* **DOCUMENT PASSAGE**:
* Begin *

Re: [PATCH v1 0/3] Avoid scheduling cache draining to isolated cpus

Michal Hocko <mhocko@xxxxxxxx> · Thu, 3 Nov 2022 16:31:47 +0100

On Thu 03-11-22 11:59:20, Leonardo Brás wrote:
> On Wed, 2022-11-02 at 09:53 +0100, Michal Hocko wrote:
> > On Tue 01-11-22 23:02:40, Leonardo Bras wrote:
> > > Patch #1 expands housekeepíng_any_cpu() so we can find housekeeping cpus
> > > closer (NUMA) to any desired CPU, instead of only the current CPU.
> > > 
> > > ### Performance argument that motivated the change:
> > > There could be an argument of why would that be needed, since the current
> > > CPU is probably acessing the current cacheline, and so having a CPU closer
> > > to the current one is always the best choice since the cache invalidation
> > > will take less time. OTOH, there could be cases like this which uses
> > > perCPU variables, and we can have up to 3 different CPUs touching the
> > > cacheline:
> > > 
> > > C1 - Isolated CPU: The perCPU data 'belongs' to this one
> > > C2 - Scheduling CPU: Schedule some work to be done elsewhere, current cpu
> > > C3 - Housekeeping CPU: This one will do the work
> > > 
> > > Most of the times the cacheline is touched, it should be by C1. Some times
> > > a C2 will schedule work to run on C3, since C1 is isolated.
> > > 
> > > If C1 and C2 are in different NUMA nodes, we could have C3 either in
> > > C2 NUMA node (housekeeping_any_cpu()) or in C1 NUMA node 
> > > (housekeeping_any_cpu_from(C1). 
> > > 
> > > If C3 is in C2 NUMA node, there will be a faster invalidation when C3
> > > tries to get cacheline exclusivity, and then a slower invalidation when
> > > this happens in C1, when it's working in its data.
> > > 
> > > If C3 is in C1 NUMA node, there will be a slower invalidation when C3
> > > tries to get cacheline exclusivity, and then a faster invalidation when
> > > this happens in C1.
> > > 
> > > The thing is: it should be better to wait less when doing kernel work
> > > on an isolated CPU, even at the cost of some housekeeping CPU waiting
> > > a few more cycles.

* End *

* **DATA EXTRACT**:

* Begin *

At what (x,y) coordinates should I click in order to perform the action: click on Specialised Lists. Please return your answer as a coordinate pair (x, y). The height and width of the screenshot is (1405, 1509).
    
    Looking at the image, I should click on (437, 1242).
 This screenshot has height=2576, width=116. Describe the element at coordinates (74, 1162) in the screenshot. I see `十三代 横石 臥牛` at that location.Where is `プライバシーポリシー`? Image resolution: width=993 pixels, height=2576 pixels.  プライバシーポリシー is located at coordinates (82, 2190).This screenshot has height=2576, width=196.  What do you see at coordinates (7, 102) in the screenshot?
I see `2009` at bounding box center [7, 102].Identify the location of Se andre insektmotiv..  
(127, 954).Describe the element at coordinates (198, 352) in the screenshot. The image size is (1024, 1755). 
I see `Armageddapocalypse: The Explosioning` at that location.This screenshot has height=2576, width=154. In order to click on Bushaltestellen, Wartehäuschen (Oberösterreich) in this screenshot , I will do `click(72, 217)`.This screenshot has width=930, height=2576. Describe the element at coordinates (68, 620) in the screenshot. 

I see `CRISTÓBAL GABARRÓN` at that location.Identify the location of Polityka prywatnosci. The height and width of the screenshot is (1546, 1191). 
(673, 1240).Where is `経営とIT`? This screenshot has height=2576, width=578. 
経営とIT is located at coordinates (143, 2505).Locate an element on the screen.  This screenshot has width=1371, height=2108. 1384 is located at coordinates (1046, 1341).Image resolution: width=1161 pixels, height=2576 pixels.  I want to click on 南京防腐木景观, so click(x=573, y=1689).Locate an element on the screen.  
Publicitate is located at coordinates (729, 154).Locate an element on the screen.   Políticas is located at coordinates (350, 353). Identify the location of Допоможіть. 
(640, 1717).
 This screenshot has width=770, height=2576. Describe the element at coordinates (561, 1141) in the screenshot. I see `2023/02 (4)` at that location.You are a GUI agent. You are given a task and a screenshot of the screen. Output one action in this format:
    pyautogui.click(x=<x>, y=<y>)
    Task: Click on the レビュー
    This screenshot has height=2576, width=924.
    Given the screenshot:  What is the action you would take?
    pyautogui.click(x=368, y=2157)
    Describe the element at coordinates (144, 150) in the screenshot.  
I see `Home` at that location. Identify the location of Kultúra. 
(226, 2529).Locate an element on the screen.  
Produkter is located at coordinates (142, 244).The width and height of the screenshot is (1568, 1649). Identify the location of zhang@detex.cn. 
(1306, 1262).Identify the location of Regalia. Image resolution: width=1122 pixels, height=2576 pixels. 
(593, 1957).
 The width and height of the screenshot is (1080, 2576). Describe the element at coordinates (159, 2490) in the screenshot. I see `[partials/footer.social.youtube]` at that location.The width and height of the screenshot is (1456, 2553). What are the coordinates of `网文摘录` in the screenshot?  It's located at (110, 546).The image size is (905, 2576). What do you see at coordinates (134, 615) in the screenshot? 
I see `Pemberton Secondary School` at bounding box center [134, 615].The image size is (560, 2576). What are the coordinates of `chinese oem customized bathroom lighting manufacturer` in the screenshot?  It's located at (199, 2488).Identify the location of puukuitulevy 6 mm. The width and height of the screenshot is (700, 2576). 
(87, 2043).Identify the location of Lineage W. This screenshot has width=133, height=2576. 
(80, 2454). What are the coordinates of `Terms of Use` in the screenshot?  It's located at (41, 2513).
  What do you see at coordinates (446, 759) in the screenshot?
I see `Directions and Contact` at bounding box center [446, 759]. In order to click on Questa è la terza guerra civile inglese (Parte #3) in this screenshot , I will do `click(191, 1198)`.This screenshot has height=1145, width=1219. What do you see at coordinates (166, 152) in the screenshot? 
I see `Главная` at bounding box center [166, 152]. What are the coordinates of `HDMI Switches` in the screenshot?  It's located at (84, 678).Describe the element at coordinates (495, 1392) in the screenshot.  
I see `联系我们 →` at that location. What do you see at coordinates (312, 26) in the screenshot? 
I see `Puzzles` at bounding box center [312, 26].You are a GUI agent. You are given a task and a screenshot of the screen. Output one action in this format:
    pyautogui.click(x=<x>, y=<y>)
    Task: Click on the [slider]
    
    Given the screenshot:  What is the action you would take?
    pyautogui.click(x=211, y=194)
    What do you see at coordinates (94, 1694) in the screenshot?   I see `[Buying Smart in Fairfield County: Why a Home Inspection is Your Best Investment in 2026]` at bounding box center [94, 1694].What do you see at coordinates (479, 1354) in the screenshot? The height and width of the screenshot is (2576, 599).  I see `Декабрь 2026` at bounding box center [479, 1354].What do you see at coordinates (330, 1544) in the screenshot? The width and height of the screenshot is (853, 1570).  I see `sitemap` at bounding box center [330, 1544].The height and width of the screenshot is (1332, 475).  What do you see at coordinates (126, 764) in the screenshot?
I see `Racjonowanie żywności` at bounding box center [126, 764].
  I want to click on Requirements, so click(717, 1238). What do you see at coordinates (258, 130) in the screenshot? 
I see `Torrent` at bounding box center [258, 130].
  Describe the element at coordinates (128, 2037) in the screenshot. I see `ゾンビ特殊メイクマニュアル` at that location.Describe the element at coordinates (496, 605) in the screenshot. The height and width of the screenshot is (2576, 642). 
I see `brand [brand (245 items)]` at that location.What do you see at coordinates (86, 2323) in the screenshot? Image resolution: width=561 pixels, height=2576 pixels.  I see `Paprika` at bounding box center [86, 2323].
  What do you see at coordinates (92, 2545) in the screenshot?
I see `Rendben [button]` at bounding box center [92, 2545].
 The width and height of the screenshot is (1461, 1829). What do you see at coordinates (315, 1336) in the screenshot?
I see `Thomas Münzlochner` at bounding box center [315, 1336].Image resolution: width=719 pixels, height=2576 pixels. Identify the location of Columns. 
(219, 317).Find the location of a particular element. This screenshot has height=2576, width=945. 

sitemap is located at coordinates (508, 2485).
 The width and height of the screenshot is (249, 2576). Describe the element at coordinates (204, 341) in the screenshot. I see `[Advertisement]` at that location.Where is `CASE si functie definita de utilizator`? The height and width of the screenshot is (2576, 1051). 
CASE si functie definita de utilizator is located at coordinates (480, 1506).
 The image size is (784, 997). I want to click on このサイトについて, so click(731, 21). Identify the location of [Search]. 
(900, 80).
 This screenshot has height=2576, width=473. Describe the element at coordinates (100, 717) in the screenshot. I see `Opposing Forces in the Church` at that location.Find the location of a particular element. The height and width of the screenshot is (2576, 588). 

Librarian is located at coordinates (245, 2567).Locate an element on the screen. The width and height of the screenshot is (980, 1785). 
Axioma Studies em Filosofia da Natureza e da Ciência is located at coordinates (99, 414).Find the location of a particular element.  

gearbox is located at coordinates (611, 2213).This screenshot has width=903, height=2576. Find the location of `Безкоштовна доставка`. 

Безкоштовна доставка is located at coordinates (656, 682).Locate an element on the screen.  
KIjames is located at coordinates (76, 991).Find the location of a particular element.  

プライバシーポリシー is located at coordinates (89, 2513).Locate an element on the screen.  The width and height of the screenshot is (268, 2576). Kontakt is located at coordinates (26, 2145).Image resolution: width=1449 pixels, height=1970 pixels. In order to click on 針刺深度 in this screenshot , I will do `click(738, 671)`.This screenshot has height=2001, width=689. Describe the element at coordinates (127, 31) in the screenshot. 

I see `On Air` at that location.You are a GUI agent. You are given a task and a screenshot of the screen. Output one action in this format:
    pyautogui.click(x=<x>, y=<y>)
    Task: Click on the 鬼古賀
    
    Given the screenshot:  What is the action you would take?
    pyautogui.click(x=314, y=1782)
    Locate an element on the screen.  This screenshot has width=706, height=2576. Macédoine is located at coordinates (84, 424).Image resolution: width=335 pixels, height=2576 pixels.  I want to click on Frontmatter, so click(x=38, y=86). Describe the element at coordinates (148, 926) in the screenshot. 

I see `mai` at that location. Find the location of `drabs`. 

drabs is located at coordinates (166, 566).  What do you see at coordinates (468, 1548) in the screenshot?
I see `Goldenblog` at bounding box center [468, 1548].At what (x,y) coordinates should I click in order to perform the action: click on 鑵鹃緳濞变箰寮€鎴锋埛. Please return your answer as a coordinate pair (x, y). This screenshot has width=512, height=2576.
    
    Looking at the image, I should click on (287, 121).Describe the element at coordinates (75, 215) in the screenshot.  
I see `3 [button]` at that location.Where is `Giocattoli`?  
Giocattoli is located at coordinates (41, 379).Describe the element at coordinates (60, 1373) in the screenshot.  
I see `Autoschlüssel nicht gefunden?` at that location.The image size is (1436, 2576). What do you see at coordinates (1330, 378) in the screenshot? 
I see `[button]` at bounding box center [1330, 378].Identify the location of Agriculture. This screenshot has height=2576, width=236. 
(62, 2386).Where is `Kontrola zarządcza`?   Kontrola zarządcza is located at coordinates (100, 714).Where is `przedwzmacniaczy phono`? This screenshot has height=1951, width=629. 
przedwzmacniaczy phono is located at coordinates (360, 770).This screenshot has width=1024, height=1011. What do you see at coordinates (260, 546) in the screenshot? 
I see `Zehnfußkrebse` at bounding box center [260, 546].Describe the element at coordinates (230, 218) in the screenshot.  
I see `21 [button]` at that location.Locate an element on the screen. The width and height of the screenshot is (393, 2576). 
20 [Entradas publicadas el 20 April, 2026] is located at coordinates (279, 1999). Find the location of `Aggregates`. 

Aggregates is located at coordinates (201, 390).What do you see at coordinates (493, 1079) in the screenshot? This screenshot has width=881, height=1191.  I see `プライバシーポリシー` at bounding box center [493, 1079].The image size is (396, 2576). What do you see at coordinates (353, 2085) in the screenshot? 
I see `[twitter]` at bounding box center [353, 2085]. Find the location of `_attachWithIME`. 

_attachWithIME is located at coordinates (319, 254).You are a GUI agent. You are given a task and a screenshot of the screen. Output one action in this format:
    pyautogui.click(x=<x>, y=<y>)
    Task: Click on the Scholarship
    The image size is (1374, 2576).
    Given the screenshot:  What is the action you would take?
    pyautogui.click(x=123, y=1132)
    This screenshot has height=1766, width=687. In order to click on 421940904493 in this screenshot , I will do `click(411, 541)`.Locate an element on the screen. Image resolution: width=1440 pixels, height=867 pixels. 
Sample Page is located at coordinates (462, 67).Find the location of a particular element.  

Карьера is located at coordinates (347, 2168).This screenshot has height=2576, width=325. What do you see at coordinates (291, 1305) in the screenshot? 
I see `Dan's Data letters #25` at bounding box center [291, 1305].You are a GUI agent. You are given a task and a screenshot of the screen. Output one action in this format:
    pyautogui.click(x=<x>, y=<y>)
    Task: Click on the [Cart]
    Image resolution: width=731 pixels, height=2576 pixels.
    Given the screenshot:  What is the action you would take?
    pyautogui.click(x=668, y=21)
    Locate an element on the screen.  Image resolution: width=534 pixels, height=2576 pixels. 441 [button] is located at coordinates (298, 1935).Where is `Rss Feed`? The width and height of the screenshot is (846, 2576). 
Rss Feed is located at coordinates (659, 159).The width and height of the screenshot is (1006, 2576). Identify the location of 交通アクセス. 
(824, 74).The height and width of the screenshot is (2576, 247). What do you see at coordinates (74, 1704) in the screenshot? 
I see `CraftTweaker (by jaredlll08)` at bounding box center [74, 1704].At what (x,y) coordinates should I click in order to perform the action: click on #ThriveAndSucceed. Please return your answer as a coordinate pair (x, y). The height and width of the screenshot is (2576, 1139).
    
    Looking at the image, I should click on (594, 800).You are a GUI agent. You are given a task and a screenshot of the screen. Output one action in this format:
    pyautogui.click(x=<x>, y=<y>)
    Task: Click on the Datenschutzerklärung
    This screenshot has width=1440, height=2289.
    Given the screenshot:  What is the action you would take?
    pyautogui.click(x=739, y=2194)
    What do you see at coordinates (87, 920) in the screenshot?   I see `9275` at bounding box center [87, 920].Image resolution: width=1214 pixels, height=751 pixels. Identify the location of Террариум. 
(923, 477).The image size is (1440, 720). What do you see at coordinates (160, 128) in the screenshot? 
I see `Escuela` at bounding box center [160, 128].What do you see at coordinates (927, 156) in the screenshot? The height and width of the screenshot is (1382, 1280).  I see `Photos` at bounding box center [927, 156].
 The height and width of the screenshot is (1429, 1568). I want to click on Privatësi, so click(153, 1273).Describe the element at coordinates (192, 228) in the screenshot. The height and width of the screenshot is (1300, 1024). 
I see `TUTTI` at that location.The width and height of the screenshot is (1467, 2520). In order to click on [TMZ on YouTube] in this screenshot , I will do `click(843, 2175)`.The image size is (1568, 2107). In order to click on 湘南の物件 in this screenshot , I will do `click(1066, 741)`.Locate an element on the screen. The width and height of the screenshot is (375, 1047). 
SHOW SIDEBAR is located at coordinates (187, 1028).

* End *

* **ACTIONS TO TAKE**:
a) In the patch thread, what is C3's role?
b) From the patch thread, extract the passage that begins with the words "Re: [PATCH v1" and stops after the words "the current CPU.".
The rows were taken from a different source than the patch thread.

* **PROBLEM SOLUTIONS**:
a) C3 is the housekeeping CPU, the one that will do the work.

b)
Re: [PATCH v1 0/3] Avoid scheduling cache draining to isolated cpus

Michal Hocko <mhocko@xxxxxxxx> · Thu, 3 Nov 2022 16:31:47 +0100

On Thu 03-11-22 11:59:20, Leonardo Brás wrote:
> On Wed, 2022-11-02 at 09:53 +0100, Michal Hocko wrote:
> > On Tue 01-11-22 23:02:40, Leonardo Bras wrote:
> > > Patch #1 expands housekeepíng_any_cpu() so we can find housekeeping cpus
> > > closer (NUMA) to any desired CPU, instead of only the current CPU.